HK shares snap losing streak as Fed hints at rate cut

06-Jun-2019 Intellasia | Nikkei | 6:00 AM Print This Post

Hong Kong shares rose for the first time in six days on Wednesday after the US Federal Reserve indicated the possibility of monetary easing to help weather economic headwinds.

The Hang Seng Index climbed 0.5 percent to 26,895.44 after falling 2.3 percent over the past five trading days. Social media and gaming major Tencent Holdings climbed 1.2%. Pan-Asia insurer AIA Group added 2.2%. The two heavyweights contributed to more than half of the gauge’s gains by points.

Pork producer WH Group, which shed 24.1 percent in May amid escalating Sino-American trade tensions, added 3.7%. Sunny Optical Technology Group rose 2.3%. The stock had slumped 30.1 percent last month after its client Huawei Technologies was added to a list of companies that would require government approval to buy components and technology from American companies.

Chinese drugmakers extended losses, with Sino Biopharmaceutical slumping 8.4 percent and CSPC Pharmaceutical Group declining 4.8%. Beijing had on Tuesday included the companies’ units on a list of 77 pharmaceutical companies the government plans to audit to improve the nation’s “medical security” systems.

Financial services company Jefferies said the inspection is negative for market sentiment toward drugmakers and believes it will “deepen concerns” about price cuts.

The Dow Jones Industrial Average added 2.1 percent overnight after Fed Chair Jerome Powell said at a conference that the central bank is “closely monitoring the implications” of trade dispute developments between the US and China, Mexico and other nations, and “will act as appropriate” to sustain economic growth.

“The confirmation of a potential precautionary rate cut in the second half is good for risky assets, including equities,” said Ricky Huang, an analyst at Luk Fook Financial Services. “The Hang Seng Index is due for a short term rebound,” and Powell’s remarks serve as a “catalyst.”

The Fed raised rates four times in 2018 and had earlier signaled the possibility of more rate increases this year.

Huang expects the “technical” rebound to last a few days, but said it was likely only a “short-term relief” as the medium-term outlook for the Chinese economy and equities remains weak.

In the mainland, the Shanghai Composite Index ended little changed after rising as much as 0.9 percent intraday, while the yuan traded onshore fell 0.1 percent against the dollar to 6.9107. The International Monetary Fund on Wednesday cut its growth outlook for China in 2019 to 6.2 percent from 6.3%, citing uncertainty around Sino-American trade tensions. In April, the IMF had raised China’s growth outlook for the year to 6.3 percent from 6.2%, citing improved outlook for trade relations between the two nations.
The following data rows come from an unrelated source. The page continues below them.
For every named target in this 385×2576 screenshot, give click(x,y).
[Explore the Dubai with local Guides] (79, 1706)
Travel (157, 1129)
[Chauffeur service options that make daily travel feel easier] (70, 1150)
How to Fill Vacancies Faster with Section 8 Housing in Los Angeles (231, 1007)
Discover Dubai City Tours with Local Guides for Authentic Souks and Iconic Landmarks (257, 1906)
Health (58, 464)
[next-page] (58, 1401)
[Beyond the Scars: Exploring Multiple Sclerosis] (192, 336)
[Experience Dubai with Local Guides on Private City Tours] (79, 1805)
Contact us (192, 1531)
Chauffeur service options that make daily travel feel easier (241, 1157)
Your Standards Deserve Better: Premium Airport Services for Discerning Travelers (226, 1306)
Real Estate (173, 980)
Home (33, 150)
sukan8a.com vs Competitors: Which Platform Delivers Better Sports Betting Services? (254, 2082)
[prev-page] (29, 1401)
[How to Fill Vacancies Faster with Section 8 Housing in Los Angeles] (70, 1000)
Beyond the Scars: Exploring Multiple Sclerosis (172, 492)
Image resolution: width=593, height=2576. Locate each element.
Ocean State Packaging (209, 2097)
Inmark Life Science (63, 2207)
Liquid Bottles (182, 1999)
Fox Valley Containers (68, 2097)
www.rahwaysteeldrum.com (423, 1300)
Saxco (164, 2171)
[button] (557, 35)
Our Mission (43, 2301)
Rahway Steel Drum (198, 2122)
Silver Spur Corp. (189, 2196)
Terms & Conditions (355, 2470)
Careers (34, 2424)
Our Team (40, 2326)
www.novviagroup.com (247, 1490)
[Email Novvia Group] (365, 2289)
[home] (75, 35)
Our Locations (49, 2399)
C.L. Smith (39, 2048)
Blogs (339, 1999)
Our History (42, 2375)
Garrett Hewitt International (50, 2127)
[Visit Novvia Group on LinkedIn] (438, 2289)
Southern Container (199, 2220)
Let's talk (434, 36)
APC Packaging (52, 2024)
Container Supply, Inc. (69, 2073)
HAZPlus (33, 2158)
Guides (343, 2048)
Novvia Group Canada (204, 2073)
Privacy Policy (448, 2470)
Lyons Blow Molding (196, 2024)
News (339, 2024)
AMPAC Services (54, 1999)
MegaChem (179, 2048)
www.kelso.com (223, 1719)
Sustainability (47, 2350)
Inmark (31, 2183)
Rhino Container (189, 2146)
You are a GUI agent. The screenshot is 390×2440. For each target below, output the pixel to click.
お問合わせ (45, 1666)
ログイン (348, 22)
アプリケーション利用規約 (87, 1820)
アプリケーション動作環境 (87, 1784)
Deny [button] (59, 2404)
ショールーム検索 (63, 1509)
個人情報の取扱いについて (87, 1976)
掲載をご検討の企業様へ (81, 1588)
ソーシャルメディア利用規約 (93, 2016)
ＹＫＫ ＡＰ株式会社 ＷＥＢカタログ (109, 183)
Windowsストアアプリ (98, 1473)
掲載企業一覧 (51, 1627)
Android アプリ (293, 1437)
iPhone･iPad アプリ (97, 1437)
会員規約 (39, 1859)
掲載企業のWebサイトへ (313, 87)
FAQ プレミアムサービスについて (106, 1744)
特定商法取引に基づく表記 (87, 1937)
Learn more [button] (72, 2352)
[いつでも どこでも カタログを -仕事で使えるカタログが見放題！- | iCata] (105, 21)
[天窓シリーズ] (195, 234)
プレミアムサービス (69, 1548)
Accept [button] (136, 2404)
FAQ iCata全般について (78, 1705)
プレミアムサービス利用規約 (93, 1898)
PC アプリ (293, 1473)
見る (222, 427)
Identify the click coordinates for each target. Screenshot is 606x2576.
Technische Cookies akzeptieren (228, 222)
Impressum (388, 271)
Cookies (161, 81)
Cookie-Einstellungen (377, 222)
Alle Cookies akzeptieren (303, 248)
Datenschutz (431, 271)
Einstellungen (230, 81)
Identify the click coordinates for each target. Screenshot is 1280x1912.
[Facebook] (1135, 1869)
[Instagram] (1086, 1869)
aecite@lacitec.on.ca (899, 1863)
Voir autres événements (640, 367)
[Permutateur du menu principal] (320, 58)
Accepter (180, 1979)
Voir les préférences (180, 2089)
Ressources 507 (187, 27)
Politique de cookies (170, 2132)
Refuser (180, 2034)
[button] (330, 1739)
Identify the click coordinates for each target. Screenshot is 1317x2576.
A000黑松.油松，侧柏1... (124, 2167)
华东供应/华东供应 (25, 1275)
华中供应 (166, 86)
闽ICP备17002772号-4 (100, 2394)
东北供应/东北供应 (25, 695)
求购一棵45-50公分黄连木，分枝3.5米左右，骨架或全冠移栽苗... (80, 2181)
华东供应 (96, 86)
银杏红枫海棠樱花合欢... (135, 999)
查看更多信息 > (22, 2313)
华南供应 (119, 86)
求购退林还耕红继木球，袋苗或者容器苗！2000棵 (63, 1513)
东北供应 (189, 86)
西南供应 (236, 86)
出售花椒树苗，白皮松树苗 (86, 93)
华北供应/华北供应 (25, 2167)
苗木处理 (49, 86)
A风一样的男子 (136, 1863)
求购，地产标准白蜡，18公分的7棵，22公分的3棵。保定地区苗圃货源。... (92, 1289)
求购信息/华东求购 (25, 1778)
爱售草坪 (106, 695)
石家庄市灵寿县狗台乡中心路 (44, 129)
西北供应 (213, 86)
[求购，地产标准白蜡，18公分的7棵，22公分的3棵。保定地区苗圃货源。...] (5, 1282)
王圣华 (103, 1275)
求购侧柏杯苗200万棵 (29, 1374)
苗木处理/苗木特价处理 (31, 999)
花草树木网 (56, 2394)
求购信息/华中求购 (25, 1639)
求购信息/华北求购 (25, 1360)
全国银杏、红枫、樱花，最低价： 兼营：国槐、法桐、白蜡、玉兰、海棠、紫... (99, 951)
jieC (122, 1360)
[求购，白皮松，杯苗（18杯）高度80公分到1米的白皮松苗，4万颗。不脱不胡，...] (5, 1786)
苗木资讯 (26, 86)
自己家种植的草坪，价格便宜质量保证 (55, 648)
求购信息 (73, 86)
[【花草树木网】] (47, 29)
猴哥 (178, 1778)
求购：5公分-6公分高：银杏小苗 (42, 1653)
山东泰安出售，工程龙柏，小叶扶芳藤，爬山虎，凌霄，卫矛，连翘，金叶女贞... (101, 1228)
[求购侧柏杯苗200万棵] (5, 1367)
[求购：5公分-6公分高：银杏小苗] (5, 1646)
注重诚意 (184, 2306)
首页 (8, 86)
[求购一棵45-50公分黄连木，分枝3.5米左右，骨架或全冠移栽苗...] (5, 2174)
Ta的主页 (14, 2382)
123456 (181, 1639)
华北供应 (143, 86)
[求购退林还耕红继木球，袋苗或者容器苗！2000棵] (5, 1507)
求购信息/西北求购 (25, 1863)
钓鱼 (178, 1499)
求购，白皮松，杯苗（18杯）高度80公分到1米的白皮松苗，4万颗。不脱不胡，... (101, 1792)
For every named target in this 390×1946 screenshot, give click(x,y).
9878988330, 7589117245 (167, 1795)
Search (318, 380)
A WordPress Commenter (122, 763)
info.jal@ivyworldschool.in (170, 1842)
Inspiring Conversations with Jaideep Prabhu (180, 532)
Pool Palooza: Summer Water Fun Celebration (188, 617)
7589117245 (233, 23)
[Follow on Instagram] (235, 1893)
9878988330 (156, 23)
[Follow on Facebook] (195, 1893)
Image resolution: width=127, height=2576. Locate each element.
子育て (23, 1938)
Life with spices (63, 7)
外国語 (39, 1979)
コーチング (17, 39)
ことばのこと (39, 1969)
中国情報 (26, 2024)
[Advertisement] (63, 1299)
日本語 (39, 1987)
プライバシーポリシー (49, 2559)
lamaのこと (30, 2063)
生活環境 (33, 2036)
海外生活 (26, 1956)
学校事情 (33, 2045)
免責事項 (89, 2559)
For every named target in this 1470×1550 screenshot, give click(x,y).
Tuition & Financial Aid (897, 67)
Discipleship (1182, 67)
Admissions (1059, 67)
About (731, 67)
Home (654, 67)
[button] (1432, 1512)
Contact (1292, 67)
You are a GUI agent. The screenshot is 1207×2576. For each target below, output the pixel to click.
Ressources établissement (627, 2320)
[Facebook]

Solar power company GCL-Poly Energy Holdings jumped 7.4 percent in Hong Kong after agreeing to sell a 51 percent stake in its unit GCL New Energy to China Hua Neng Group Hong Kong, a unit of China Huaneng Group. GCL New Energy surged 18%.

Mainland developers China Evergrande Group and China Vanke added 2 percent each after reporting increases in May contracted sales.

Liquid crystal display products maker Truly International Holdings rose 1.8 percent after reporting a 16.9 percent increase in net consolidated turnover for May.